Maj-Lis parte con la
carovana per portare l’auto al punto di arrivo. Avevo dimenticato questo
particolare: sono partito da casa senza alcun documento, sicché da quando mi
sono accorto della cosa, giocoforza, è lei che deve accollarsi l’onere dei
trasferimenti. Mi spiace, ma il rischio, in caso di un controllo è troppo
elevato.
Si parte al ritorno
degli autisti trasportati dal pullmino, ma il tempo non promette bene. Dopo
alcune rapide ed un ulteriore scuffia di Simone, che incavolato come un riccio,
tornato in sella, brontola nei confronti di chi parandoglisi davanti al momento
sbagliato, gli ha fatto deviare la prua, provocandone il bagno.
Quando pensiamo di
fermarci per una breve pausa, e mandar giù quei panini chissà come rimediati,
comincia a piovere, prima piano, poi uno sgrullone. Non ci lamentiamo nemmeno;
continuiamo a mangiare i panini che man mano si ammorbidiscono sotto l’acqua
battente. Ormai non abbiamo più la forza di reclamare, nemmeno contro il
governo ladro, come è di prassi.
Una
pausa...anche per svuotare gli stivaletti dall'acqua
All’arrivo mi ero attardato
un po’ a sistemare l’attrezzatura, prima di incamminarmi al punto dove un
pullmino avrebbe dovuto portarci al parcheggio delle nostre auto. Non ero
partito molto più tardi degli altri, ma forse ho fatto una strada un po’ più
lunga poiché non ho trovato la scorciatoia che tutti gli altri avevano percorso
e che era nascosta da una fitta piantagione di ortica. (non oso immaginare come
mi sarei ridotto, con le gambe scoperte, se l’avessi trovata). Fatto sta che
arrivato al punto indicato, il pullmino non c’era più. Ero intriso d’acqua, ingolfato
da sedili, bidoni, impicci vari e non avevo la minima idea di dove andare. Per
fortuna un altro disperato aveva subito la mia stessa sorte ed almeno lui
sapeva, sia pure in maniera molto approssimativa, il luogo di destinazione.

** DATI MOSTRATI **

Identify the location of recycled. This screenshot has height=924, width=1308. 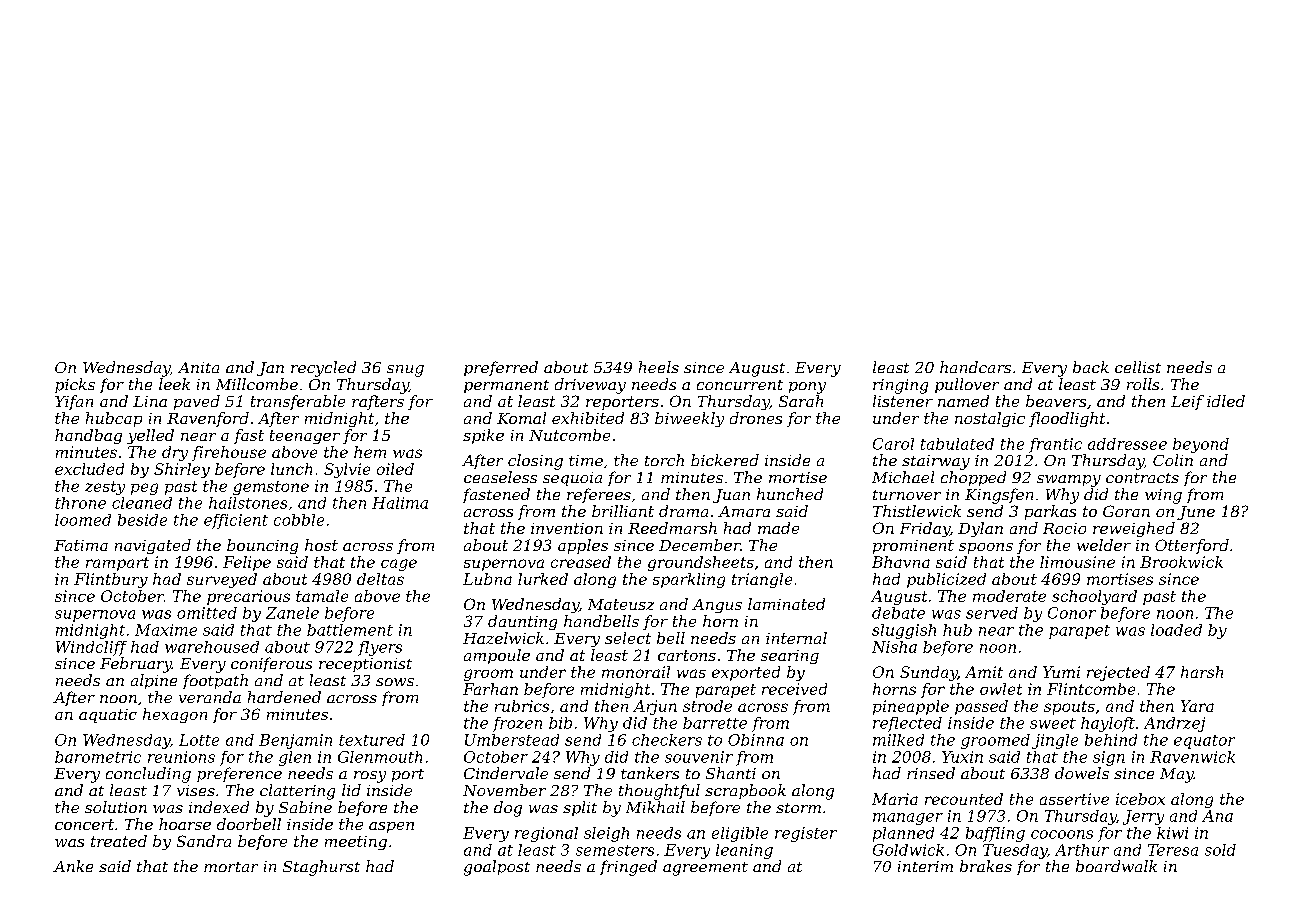
(323, 369).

** IL PROBLEMA **
Secondo l'estratto della pagina, da che cosa era nascosta la scorciatoia che tutti gli altri avevano percorso? Rispondi per favore in poche parole.

** PROBLEMA RISOLTO **
Da una fitta piantagione di ortica.